Ветер трепал волосы Серого. На нем был его белый свитер – тот, который Рильке кинул ему вчера. Темно-серый отправили в стирку, в надежде, что его еще можно спасти. Серый любил этот свитер. Эйл обещал связать ему новый, если этот испортится. Белый, собственно, тоже вязал он. Сказал, что к его светлым волосам и светлым джинсам будет классно носить светлый свитер.

Он тогда не знал, что на светлом фоне плохо видно руки, и что Серому сложно из-за этого. Эйл не расстроился и не обиделся, и связал ему темно-серый. Из него Серый не вылезал. До сегодняшнего утра.

– Пойдешь завтракать? – спросил Сати.

Серый не ответил. Сати подошел к нему и покачал ладонью так, чтобы Серый его увидел – и не испугался. Подходить к нему со спины, когда он вот так сидел на подоконнике без аппаратов, было стремно. Он всегда пугался, когда кто-то подходил к нему со спины. Серый обернулся.

– Пойдешь завтракать? – повторил Сати.

Серый указал пальцем на ухо.

* Не слышу.

* Завтрак. Идешь?

* Уже пора? Пойдем, да.

На лице за ночь проявились кровоподтеки, и Сати был уверен, что Оску устроит им допрос. По Серому было видно, что он еле живой. Что он опять влез в драку. Серый слез с подоконника и затушил сигарету в ракушке. Сати пошел к двери, но Серый потянул его за рукав.

* Постой.

Он вытащил из-под кокона одеял его толстовку – ту, что Ниссе принес ему вчера. Толстовку Сати.

* Спасибо. Возвращаю.

* Да без проблем.

Сати стащил акриловый свитер и нырнул в толстовку. Объемный кокон из темной ткани. На фоне темного Серому будет хорошо видно руки. Раз уж он сегодня предпочитал жесты словам.

Рильке в столовой не было. Сати следил за Серым, но он ходил среди столов как ни в чем не бывало. Черепашьим шагом, прихрамывая, но совершенно спокойно. Не осматривался, не дергался. Взял поднос и пошел к раздаче, ткнул пальцем во все, что ему понравилось. Так он делал каждый раз, когда его задалбывало прислушиваться в аппаратах. Он переставал говорить и тупо тыкал пальцем во все, что ему было нужно. А потом прикладывал ладонь к сердцу и улыбался. Получалось безмолвное «спасибо», которое все понимали. За эту улыбку ему прощали всё.

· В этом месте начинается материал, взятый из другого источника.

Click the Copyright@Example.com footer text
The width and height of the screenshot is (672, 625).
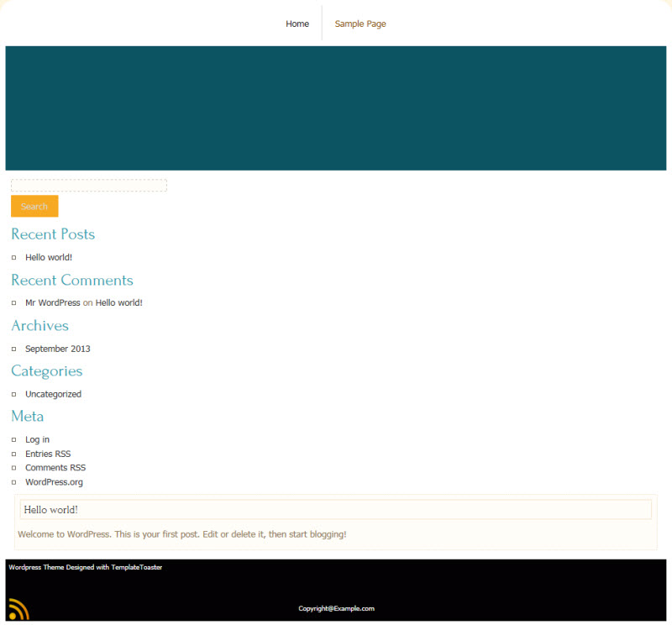tap(336, 608)

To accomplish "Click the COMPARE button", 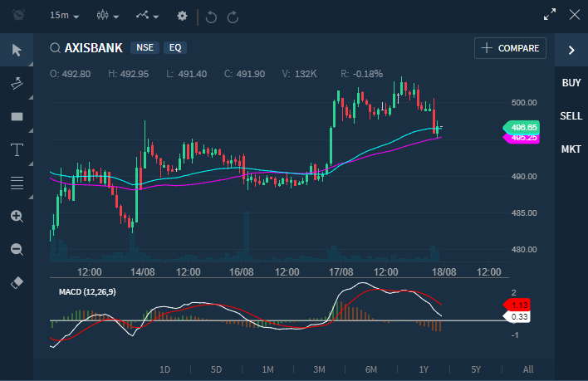I will [511, 48].
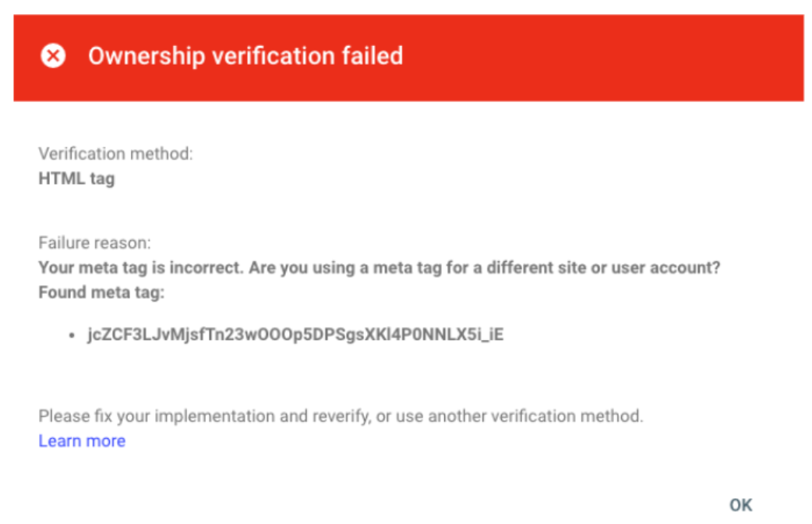Click the word 'Ownership' in the title

pyautogui.click(x=147, y=57)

Все, кроме Оску. Оску выловил его на подходе к их столу. Сати пошел к ним, чтобы если что вытащить Серого. Он видел, как Оску заговорил сначала в голос, и когда Серый покачал головой, перешел на жесты.

* Что случилось? – спросил Оску.

Серый покачал головой. У него были заняты руки, и ему пришлось поставить поднос на стол группы с четвертого. Они никогда не ставили свои подносы на стол группы с четвертого.

* Ничего, – сказал он.

* Откуда синяки?

* Упал.

* Откуда ты упал? – уточнил воспитатель. Брови у него сползлись на переносице.

 

* Ночью упал с кровати,– пояснил Серый.

* Ты думаешь, я в это поверю?

* Да.

* У вас там нет кроватей.

* Ну и что?

* Послушай, я хочу знать, если…

– Доброе утро, – сказал Сати как можно громче.

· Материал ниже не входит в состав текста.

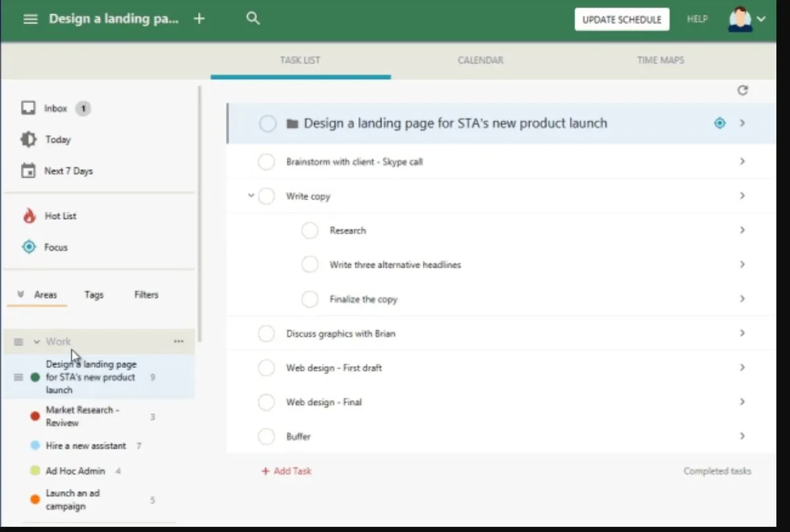Open the Hot List flame item
790x532 pixels.
coord(61,216)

Оску посмотрел на него, Серый проследил его взгляд.

– Доброе утро, Сати, – он кивнул в сторону Серого. – Что у вас опять происходит?

– В смысле?

– С кем Юдзуру подрался?

– А, ни с кем. Серый ночью упал с кровати, – Сати дублировал для Серого свои слова на язык жестов.

– С какой еще кровати?

– Оску, пожалуйста. Все в порядке. Если будет что-то нужно, мы вам сами скажем. Все нормально, правда.

Оску вздохнул.

– Можно, мы пойдем кушать? – попросил Сати. – Я лично умираю с голоду.

– Я надеюсь, что это правда.

– Конечно. Я уже привык завтракать в семь. Или это вы про кровать?

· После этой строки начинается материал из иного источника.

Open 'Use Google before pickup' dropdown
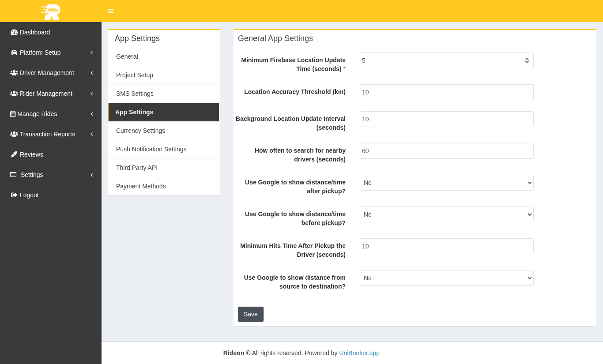coord(446,214)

– Про какую кровать, Сати. Про то, что вы действительно скажете, если что-то понадобится.

– Конечно, – сказал Сати, и потянул Серого за собой. – Приятного вам аппетита.

Они пошли к своему столу.

– Сати, а где Рильке? – крикнул ему в спину Оску.

– Не знаю, я за ним не слежу, – Сати пожал плечами.

Это была правда. Он за ним не следил. А лучше бы следил. Может, тогда бы ничего не произошло. Может, тогда можно было бы не допустить трагедии. Сати верил, что делает достаточно. И все равно не смог ничего сберечь. Но в тот день он еще не знал, чем все обернется.

Уже ночью Сати пошел в душевую. На толстовке остались пятна крови Серого, и он решил кинуть ее в стирку. Чтобы в следующий раз дать ему ее чистую, если понадобится. Он засунул руки в карман и нащупал там два предмета ассиметричной формы. Сати вышел на свет, чтобы рассмотреть их. Два маленьких наутилуса, завинченных зеркально в разные стороны. Слуховые аппараты Серого.

Должно быть, вчера он сунул их в карман – и забыл о них. Это их вернул ему Киану за столом? Сати повернул их к свету на раскрытой ладони. И тоже вздрогнул.

Они были сломаны, оба. Растрескавшийся пластик, тонкие усики оборванных проводков, поломанные микросхемы. Теперь было понятно, почему Серый ничего не слышал, почему весь день разговаривал на языке жестов.

Когда Сати вернулся в спальню, Серый лежал на своем матрасе, в коконе одеял. Сати не стал его будить. Он устроился в своем гнезде и попытался заснуть. Сломанные аппараты не давали покоя. Должно быть, они упали, когда Серый дрался с Рильке. Должно быть, тогда они сломались. И Серый никому ничего не сказал.

Как оказалось, Серый не спал. Сати слышал, как он ворочался с боку на бок, пытаясь найти место. В итоге он встал, сильно хромая, прошел к столу. Пошарил в темноте и ушел в коридор. Сати пытался какое-то время заснуть. Но когда понял, что все равно только зря тратит время, тоже встал, сгреб в охапку одеяло и вышел в коридор.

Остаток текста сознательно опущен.